# Not sure what happened (motorcycles to scooters)



## squatting dog (Jan 16, 2020)




----------



## Rasputin (Jan 17, 2020)

How things change. My only motorcycle was a 3 cyl. Kawasaki that I ran into a tree. Lot's of buddies with Harleys though.


----------



## Fyrefox (Jan 18, 2020)

Those scooters are banned in some places used by pedestrians.  I never quite understood their popularity unless as part of the "less is more" movement...


----------



## toffee (Jan 18, 2020)

not much room on board -but its the closeness that counts


----------



## Marlene (Jan 18, 2020)

Ah, the old saying "the more things change, the more they stay the same" does NOT hold true these days.  Now really folks, can you even imagine a fellow of our generation wearing these atrocious looking shorts?????

https://trendings.net/lace-shorts-a...9iI4wcN7P_lSjumt7B6HPfePz5AMeV7LOKSJRjd2vFm5Y


----------



## Pappy (Jan 18, 2020)

They are quite popular on college campuses. Gets students around a lot quicker, but so would a Harley 1200cc bike.


----------



## StarSong (Jan 18, 2020)

Marlene said:


> Ah, the old saying "the more things change, the more they stay the same" does NOT hold true these days.  Now really folks, can you even imagine a fellow of our generation wearing these atrocious looking shorts?????
> 
> https://trendings.net/lace-shorts-a...9iI4wcN7P_lSjumt7B6HPfePz5AMeV7LOKSJRjd2vFm5Y


Yeah, I can imagine those selling well.  NOT.


----------



## squatting dog (Jan 18, 2020)

Sometimes the only buddy you need is a fur baby.   For instance, Leo here rode the 750 Shadow from Florida to DC, then on to Denver and back to Florida. Born to ride.


----------



## JaniceM (Feb 7, 2020)

Marlene said:


> Ah, the old saying "the more things change, the more they stay the same" does NOT hold true these days.  Now really folks, can you even imagine a fellow of our generation wearing these atrocious looking shorts?????
> 
> https://trendings.net/lace-shorts-a...9iI4wcN7P_lSjumt7B6HPfePz5AMeV7LOKSJRjd2vFm5Y



They look so ridiculous I'm surprised they don't cost over $400 a pair.


----------



## squatting dog (Feb 7, 2020)

Marlene said:


> Ah, the old saying "the more things change, the more they stay the same" does NOT hold true these days.  Now really folks, can you even imagine a fellow of our generation wearing these atrocious looking shorts?????
> 
> https://trendings.net/lace-shorts-a...9iI4wcN7P_lSjumt7B6HPfePz5AMeV7LOKSJRjd2vFm5Y



   I'd have to kick my own ass if I wore that stuff.

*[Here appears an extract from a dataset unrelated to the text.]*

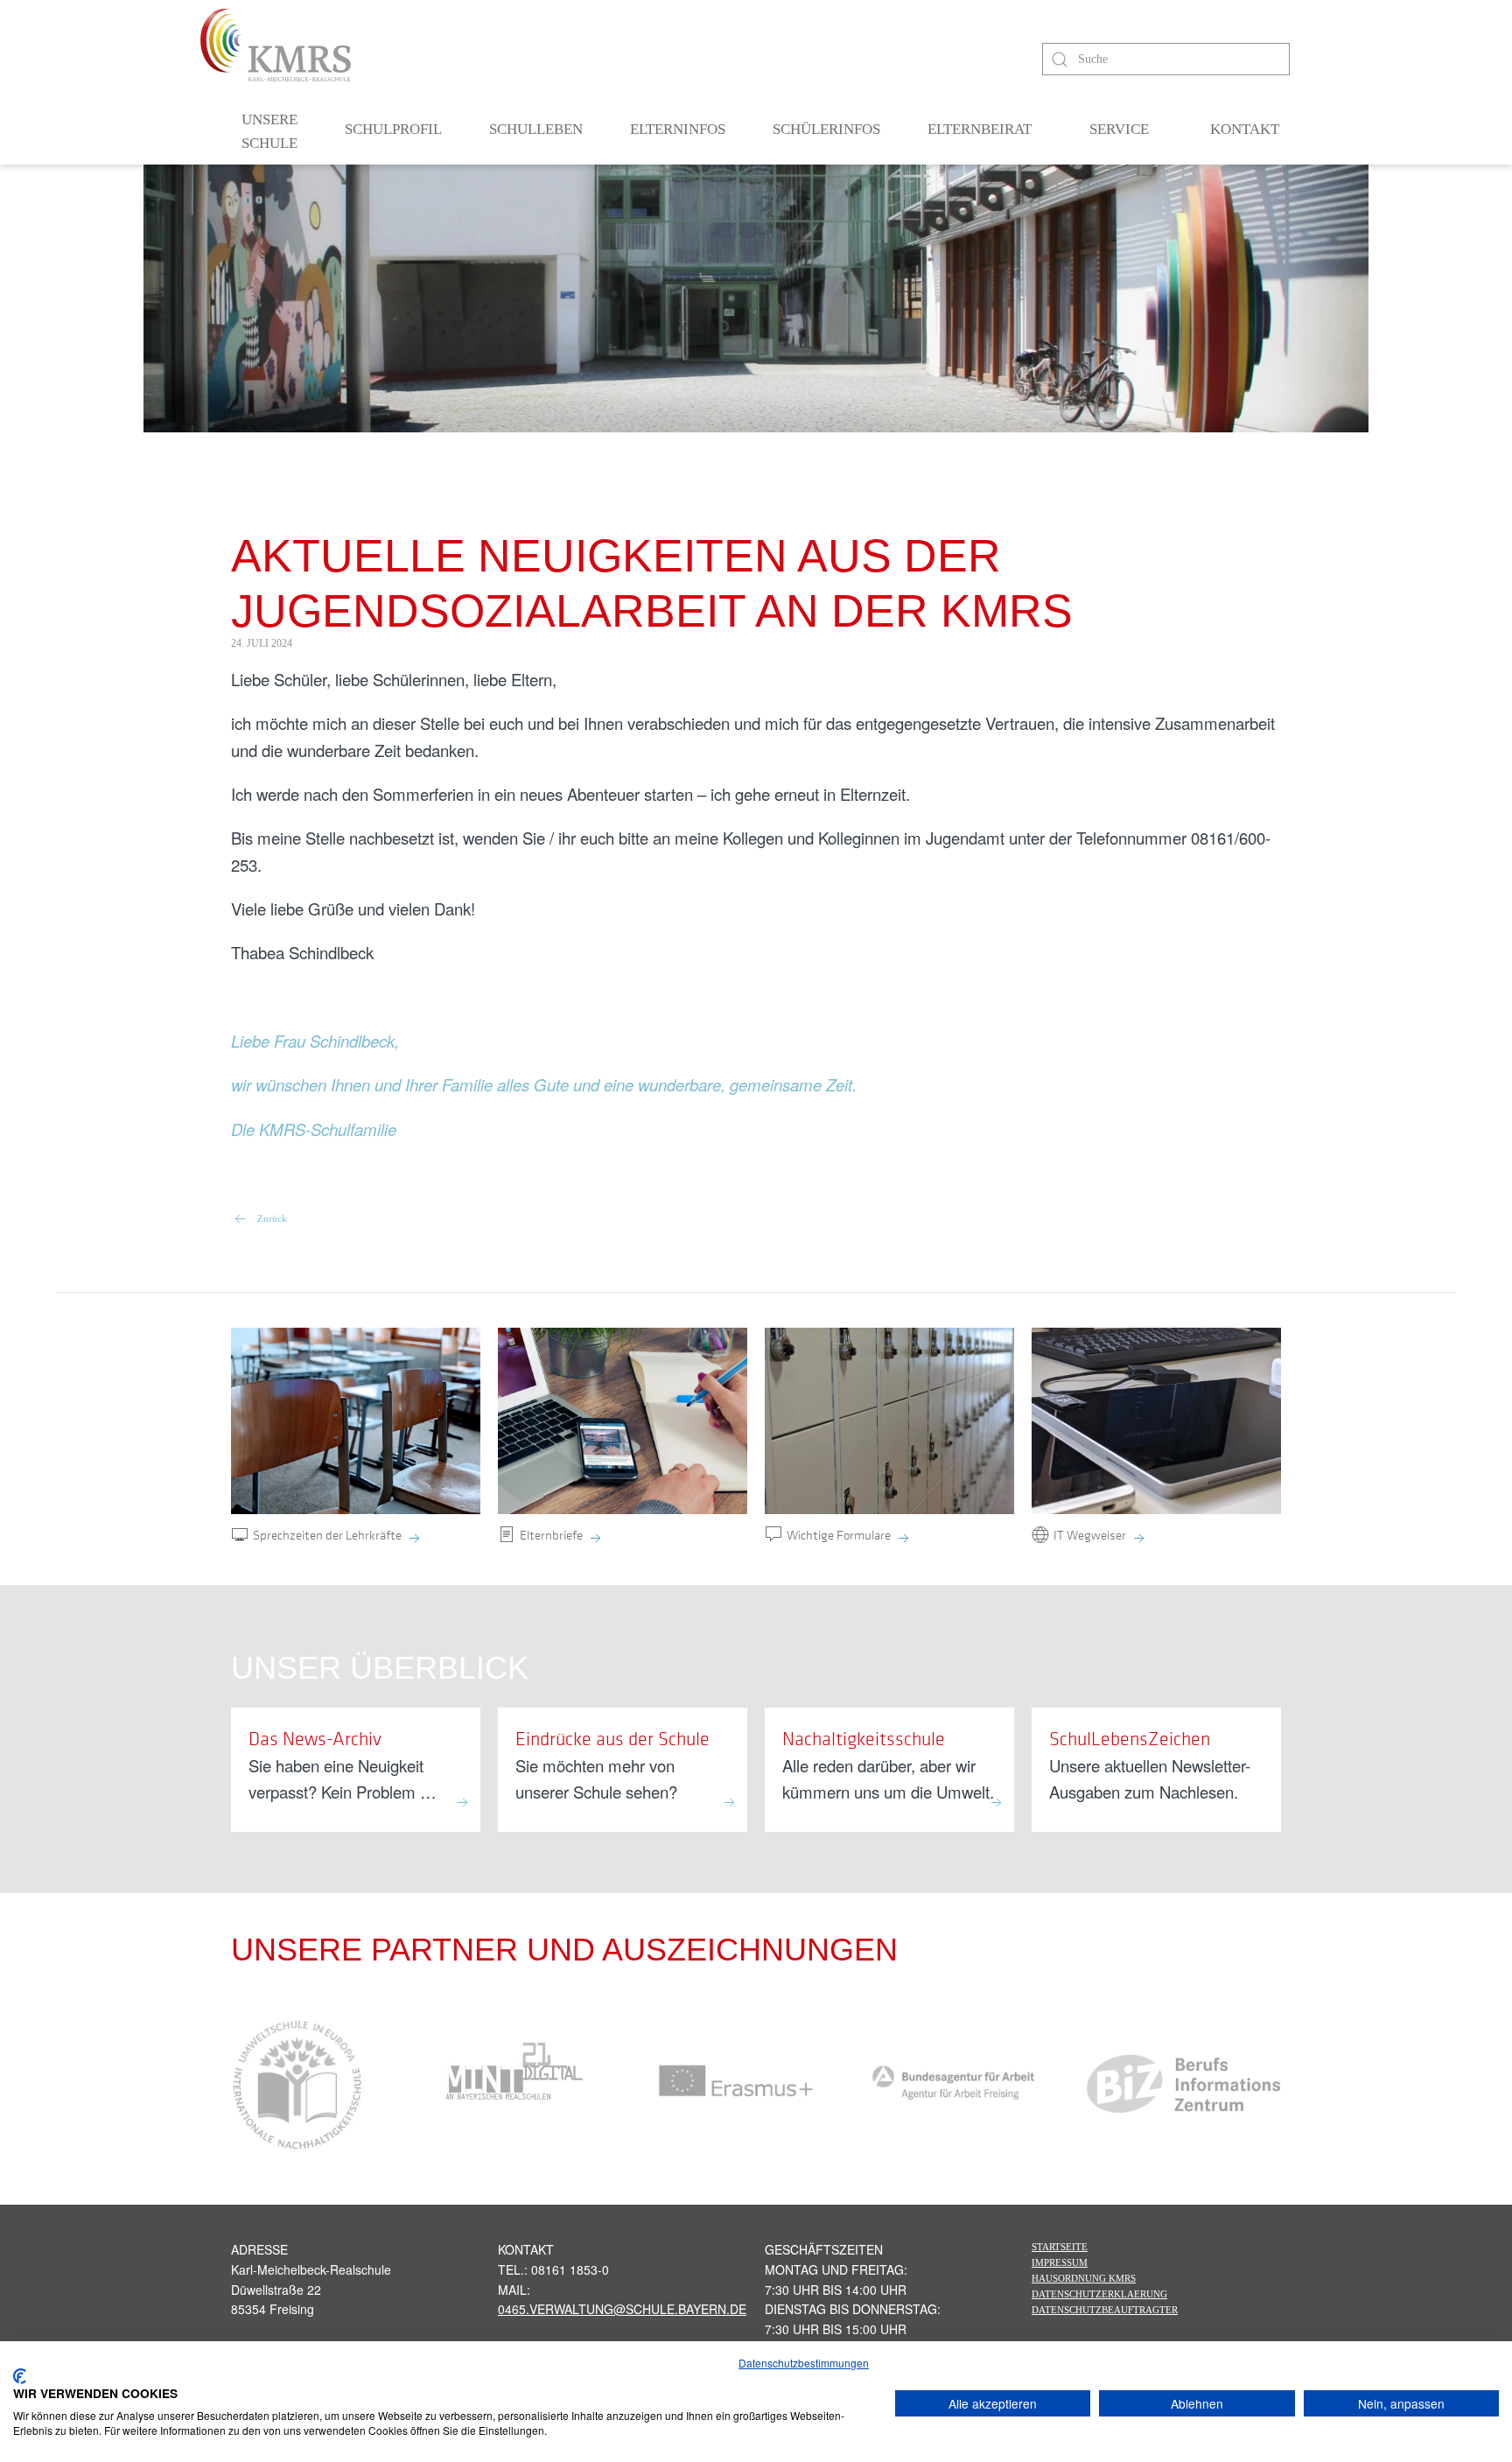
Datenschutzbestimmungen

No need to wait for someone else to do it.


----------



## fmdog44 (Feb 7, 2020)

squatting dog said:


> View attachment 87972


My answer is remember not too long ago when the talk of the day was "men having a _feminine_ side"?


----------



## RadishRose (Feb 7, 2020)

I had a little Honda back in the 70's. The guys all wanted to take it to DMV to use it for their tests.


----------



## Keesha (Feb 7, 2020)

Had a Suzuki 400 which was my first vehicle I purchased and I drove it halfway across  Canada including the mountains of BC. Bought a Kawasaki later which I loved. My husband made me get rid of it though. He was scared .


----------



## jujube (Feb 7, 2020)

Those shorts are especially fetching with the blinding white crew socks and athletic shoes.  Tres chic!


----------



## Butterfly (Feb 7, 2020)

Marlene said:


> Ah, the old saying "the more things change, the more they stay the same" does NOT hold true these days.  Now really folks, can you even imagine a fellow of our generation wearing these atrocious looking shorts?????
> 
> https://trendings.net/lace-shorts-a...9iI4wcN7P_lSjumt7B6HPfePz5AMeV7LOKSJRjd2vFm5Y



Those look utterly ridiculous!  I can't imagine a male of ANY generation wearing those shorts out in public.


----------



## Lakeland living (Feb 8, 2020)

Seen some strange things, the lace shorts for men....lol.
    Bikes and scooters, started riding a moped I think when I was 12 or so. It belonged to a friend that did not like to ride it.
I owned some bigger bikes and still feel the urge every spring. Now they have the electric bikes in Canada, I don't think the riders need a license to drive them. That is scary when you see them in traffic cutting cars off. Just a personal view


----------



## Lakeland living (Feb 8, 2020)

*Electric Bike & Electric Scooter Laws & Regulations in Canada*


Owning an Electric Bike in Canada is easy. These vehicles are also known as power-assisted bicycles, electric scooters, e-bikes and e-scooters, and the laws for them are very similar to a traditional bicycle. They require no license, plates or insurance to own or operate. In Canada, Power Assisted Bicycles are classified under Federal law and each province can make minor changes such as age requirements and each municipality can make changes as to where they are permitted to be used.
We have put together a list below to some useful links to Federal, Provincial and municipal government websites. Power Assisted Bicycles (electric bikes, electric scooters, e-bikes and e-scooters) are encouraged by all levels of Government in Canada.


----------



## Aunt Bea (Feb 8, 2020)

_“Never look back unless you are planning to go that way” _- Henry David Thoreau


----------